The Buried Giant - Kazuo Ishiguro

The Buried GiantI did not like this book.  I'd never heard of Ishiguro before reading it, but it was listed on an article about the best sci-fi/fantasy books of the year, and it was up for a Goodreads Choice Award for Fantasy in 2015, so hey, it had to be good!  Right?  Well, evidently a lot of people liked it, and Ishiguro is a celebrated author, having won a Booker prize and all, but I have to say that, based on this, I was not a fan.

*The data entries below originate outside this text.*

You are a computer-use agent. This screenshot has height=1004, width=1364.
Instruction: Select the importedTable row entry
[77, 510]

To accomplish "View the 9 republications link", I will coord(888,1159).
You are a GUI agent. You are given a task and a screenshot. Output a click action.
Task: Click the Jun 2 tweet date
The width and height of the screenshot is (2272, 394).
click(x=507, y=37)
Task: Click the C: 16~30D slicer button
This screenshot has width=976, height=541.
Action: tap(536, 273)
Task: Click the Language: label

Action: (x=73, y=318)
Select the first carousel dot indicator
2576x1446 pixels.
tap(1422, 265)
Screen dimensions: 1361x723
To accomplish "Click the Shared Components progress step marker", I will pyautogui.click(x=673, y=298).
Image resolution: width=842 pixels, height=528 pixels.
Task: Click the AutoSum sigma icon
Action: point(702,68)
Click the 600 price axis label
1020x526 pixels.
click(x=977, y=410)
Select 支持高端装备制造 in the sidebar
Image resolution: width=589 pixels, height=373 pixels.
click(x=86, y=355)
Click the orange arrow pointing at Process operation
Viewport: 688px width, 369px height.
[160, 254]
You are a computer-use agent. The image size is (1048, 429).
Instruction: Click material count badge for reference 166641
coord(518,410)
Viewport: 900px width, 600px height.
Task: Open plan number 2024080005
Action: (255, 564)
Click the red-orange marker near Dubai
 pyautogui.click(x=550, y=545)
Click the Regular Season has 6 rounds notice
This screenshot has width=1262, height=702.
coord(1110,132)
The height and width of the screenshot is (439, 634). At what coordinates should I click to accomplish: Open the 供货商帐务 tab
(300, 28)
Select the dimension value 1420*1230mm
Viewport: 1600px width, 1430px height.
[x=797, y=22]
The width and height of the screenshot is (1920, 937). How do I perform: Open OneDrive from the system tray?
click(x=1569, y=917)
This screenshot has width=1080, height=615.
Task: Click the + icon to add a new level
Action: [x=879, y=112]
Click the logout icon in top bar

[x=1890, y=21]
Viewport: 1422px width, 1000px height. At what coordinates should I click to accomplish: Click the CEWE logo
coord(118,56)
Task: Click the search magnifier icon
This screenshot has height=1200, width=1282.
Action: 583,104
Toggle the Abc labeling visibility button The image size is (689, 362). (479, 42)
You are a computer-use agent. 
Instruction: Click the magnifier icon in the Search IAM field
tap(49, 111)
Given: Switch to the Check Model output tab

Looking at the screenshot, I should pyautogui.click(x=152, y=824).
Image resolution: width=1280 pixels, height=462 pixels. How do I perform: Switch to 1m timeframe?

The premise is that Axl and Beatrice, an elderly couple living in a fantasized England in the era just after King Arthur, set out on a road trip to find their son, who they dimly remember moving away years ago.  They only dimly remember this because a sort of mist has taken over the land, dimming people's memories.  On the trip, they encounter a boatman and a widow, and learn that the boatman takes people to an island--but can only ferry one at a time, and couples who try to go get separated or not based on how they answer the boatman's questions about their relationships.  If they're separated, they never see each other again.  Frightened at the prospect of being separated at some point, Beatrice wants to find a way to dispel the mist.  They also pick up a Saxon warrior named Wistan and a young Saxon who's been run out of his town after being involved with some ogres.  Together, the group sets out to find Axl and Beatrice's son, though they keep getting sidetracked by things like questioning monks and slaying dragons.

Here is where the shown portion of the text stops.